Your answer should be the full listing, copied word for word.

>>>

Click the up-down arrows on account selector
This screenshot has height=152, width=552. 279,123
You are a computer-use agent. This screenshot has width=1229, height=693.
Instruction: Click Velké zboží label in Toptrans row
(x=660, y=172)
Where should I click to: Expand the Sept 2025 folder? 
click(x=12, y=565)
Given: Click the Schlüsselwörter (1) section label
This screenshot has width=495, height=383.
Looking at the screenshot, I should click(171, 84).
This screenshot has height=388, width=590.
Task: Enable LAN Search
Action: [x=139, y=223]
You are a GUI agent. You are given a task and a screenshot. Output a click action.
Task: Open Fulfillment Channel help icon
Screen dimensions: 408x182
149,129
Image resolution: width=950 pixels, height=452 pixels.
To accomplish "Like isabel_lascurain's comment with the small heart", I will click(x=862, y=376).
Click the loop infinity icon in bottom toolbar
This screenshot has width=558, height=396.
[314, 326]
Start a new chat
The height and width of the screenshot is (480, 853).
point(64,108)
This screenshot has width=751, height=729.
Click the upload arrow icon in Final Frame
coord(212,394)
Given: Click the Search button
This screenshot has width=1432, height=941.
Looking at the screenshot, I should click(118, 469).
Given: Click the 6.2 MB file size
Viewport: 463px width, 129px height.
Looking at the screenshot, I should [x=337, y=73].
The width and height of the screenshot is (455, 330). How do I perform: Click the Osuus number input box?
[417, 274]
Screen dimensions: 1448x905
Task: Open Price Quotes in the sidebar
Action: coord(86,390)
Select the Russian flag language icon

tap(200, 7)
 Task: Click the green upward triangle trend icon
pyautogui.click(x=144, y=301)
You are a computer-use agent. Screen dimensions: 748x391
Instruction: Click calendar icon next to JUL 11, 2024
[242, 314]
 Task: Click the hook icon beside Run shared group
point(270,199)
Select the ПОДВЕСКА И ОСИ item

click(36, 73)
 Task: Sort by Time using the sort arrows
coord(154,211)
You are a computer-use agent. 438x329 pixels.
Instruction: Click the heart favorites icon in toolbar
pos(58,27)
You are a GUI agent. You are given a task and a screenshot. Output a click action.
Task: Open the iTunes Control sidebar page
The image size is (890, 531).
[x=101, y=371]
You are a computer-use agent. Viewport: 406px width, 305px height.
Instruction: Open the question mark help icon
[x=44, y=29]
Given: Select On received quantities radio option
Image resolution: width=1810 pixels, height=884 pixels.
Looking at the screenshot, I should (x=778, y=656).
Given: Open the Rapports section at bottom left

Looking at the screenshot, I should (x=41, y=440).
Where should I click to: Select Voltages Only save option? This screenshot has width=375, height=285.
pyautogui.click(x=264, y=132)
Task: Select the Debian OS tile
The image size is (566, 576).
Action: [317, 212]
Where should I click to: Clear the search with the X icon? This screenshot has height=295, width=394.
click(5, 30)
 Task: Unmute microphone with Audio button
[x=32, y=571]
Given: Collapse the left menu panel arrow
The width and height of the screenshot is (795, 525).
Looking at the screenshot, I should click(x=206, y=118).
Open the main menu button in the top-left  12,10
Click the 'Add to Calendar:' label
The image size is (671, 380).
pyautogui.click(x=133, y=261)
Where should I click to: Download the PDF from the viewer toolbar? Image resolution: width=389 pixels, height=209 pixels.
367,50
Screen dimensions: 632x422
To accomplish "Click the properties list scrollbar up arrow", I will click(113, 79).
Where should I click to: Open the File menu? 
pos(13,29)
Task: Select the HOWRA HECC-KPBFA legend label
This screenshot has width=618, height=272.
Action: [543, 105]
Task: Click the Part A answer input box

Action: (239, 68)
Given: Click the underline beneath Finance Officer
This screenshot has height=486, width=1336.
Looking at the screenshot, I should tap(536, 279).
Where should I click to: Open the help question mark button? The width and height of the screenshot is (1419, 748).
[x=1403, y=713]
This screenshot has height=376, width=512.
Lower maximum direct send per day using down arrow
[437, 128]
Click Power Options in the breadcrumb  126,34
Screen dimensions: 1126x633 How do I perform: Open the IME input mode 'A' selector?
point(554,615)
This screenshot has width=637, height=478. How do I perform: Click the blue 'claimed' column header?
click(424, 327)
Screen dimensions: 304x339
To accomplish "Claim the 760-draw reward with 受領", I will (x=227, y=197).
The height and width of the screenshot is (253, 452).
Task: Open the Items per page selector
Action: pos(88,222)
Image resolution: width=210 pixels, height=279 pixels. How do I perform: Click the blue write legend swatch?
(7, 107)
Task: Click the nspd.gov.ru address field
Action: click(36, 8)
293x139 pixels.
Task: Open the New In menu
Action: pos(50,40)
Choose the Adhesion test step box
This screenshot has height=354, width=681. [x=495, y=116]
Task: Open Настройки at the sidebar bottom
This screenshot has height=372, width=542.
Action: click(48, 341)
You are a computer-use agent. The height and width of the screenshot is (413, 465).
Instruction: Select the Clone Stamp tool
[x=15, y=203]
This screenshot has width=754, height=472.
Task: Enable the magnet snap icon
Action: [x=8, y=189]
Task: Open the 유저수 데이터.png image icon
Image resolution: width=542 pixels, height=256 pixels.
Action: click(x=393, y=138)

<<<

RESULT —
Click the up-down arrows on account selector
This screenshot has height=152, width=552. 279,123
You are a computer-use agent. This screenshot has width=1229, height=693.
Instruction: Click Velké zboží label in Toptrans row
(x=660, y=172)
Where should I click to: Expand the Sept 2025 folder? 
click(x=12, y=565)
Given: Click the Schlüsselwörter (1) section label
This screenshot has width=495, height=383.
Looking at the screenshot, I should click(171, 84).
This screenshot has height=388, width=590.
Task: Enable LAN Search
Action: [x=139, y=223]
You are a GUI agent. You are given a task and a screenshot. Output a click action.
Task: Open Fulfillment Channel help icon
Screen dimensions: 408x182
149,129
Image resolution: width=950 pixels, height=452 pixels.
To accomplish "Like isabel_lascurain's comment with the small heart", I will click(x=862, y=376).
Click the loop infinity icon in bottom toolbar
This screenshot has width=558, height=396.
[314, 326]
Start a new chat
The height and width of the screenshot is (480, 853).
point(64,108)
This screenshot has width=751, height=729.
Click the upload arrow icon in Final Frame
coord(212,394)
Given: Click the Search button
This screenshot has width=1432, height=941.
Looking at the screenshot, I should click(118, 469).
Given: Click the 6.2 MB file size
Viewport: 463px width, 129px height.
Looking at the screenshot, I should [x=337, y=73].
The width and height of the screenshot is (455, 330). How do I perform: Click the Osuus number input box?
[417, 274]
Screen dimensions: 1448x905
Task: Open Price Quotes in the sidebar
Action: coord(86,390)
Select the Russian flag language icon

tap(200, 7)
 Task: Click the green upward triangle trend icon
pyautogui.click(x=144, y=301)
You are a computer-use agent. Screen dimensions: 748x391
Instruction: Click calendar icon next to JUL 11, 2024
[242, 314]
 Task: Click the hook icon beside Run shared group
point(270,199)
Select the ПОДВЕСКА И ОСИ item

click(36, 73)
 Task: Sort by Time using the sort arrows
coord(154,211)
You are a computer-use agent. 438x329 pixels.
Instruction: Click the heart favorites icon in toolbar
pos(58,27)
You are a GUI agent. You are given a task and a screenshot. Output a click action.
Task: Open the iTunes Control sidebar page
The image size is (890, 531).
[x=101, y=371]
You are a computer-use agent. Viewport: 406px width, 305px height.
Instruction: Open the question mark help icon
[x=44, y=29]
Given: Select On received quantities radio option
Image resolution: width=1810 pixels, height=884 pixels.
Looking at the screenshot, I should (x=778, y=656).
Given: Open the Rapports section at bottom left

Looking at the screenshot, I should (x=41, y=440).
Where should I click to: Select Voltages Only save option? This screenshot has width=375, height=285.
pyautogui.click(x=264, y=132)
Task: Select the Debian OS tile
The image size is (566, 576).
Action: [317, 212]
Where should I click to: Clear the search with the X icon? This screenshot has height=295, width=394.
click(5, 30)
 Task: Unmute microphone with Audio button
[x=32, y=571]
Given: Collapse the left menu panel arrow
The width and height of the screenshot is (795, 525).
Looking at the screenshot, I should click(x=206, y=118).
Open the main menu button in the top-left  12,10
Click the 'Add to Calendar:' label
The image size is (671, 380).
pyautogui.click(x=133, y=261)
Where should I click to: Download the PDF from the viewer toolbar? Image resolution: width=389 pixels, height=209 pixels.
367,50
Screen dimensions: 632x422
To accomplish "Click the properties list scrollbar up arrow", I will click(113, 79).
Where should I click to: Open the File menu? 
pos(13,29)
Task: Select the HOWRA HECC-KPBFA legend label
This screenshot has width=618, height=272.
Action: [543, 105]
Task: Click the Part A answer input box

Action: (239, 68)
Given: Click the underline beneath Finance Officer
This screenshot has height=486, width=1336.
Looking at the screenshot, I should tap(536, 279).
Where should I click to: Open the help question mark button? The width and height of the screenshot is (1419, 748).
[x=1403, y=713]
This screenshot has height=376, width=512.
Lower maximum direct send per day using down arrow
[437, 128]
Click Power Options in the breadcrumb  126,34
Screen dimensions: 1126x633 How do I perform: Open the IME input mode 'A' selector?
point(554,615)
This screenshot has width=637, height=478. How do I perform: Click the blue 'claimed' column header?
click(424, 327)
Screen dimensions: 304x339
To accomplish "Claim the 760-draw reward with 受領", I will (x=227, y=197).
The height and width of the screenshot is (253, 452).
Task: Open the Items per page selector
Action: pos(88,222)
Image resolution: width=210 pixels, height=279 pixels. How do I perform: Click the blue write legend swatch?
(7, 107)
Task: Click the nspd.gov.ru address field
Action: click(36, 8)
293x139 pixels.
Task: Open the New In menu
Action: pos(50,40)
Choose the Adhesion test step box
This screenshot has height=354, width=681. [x=495, y=116]
Task: Open Настройки at the sidebar bottom
This screenshot has height=372, width=542.
Action: click(48, 341)
You are a computer-use agent. The height and width of the screenshot is (413, 465).
Instruction: Select the Clone Stamp tool
[x=15, y=203]
This screenshot has width=754, height=472.
Task: Enable the magnet snap icon
Action: [x=8, y=189]
Task: Open the 유저수 데이터.png image icon
Image resolution: width=542 pixels, height=256 pixels.
Action: click(x=393, y=138)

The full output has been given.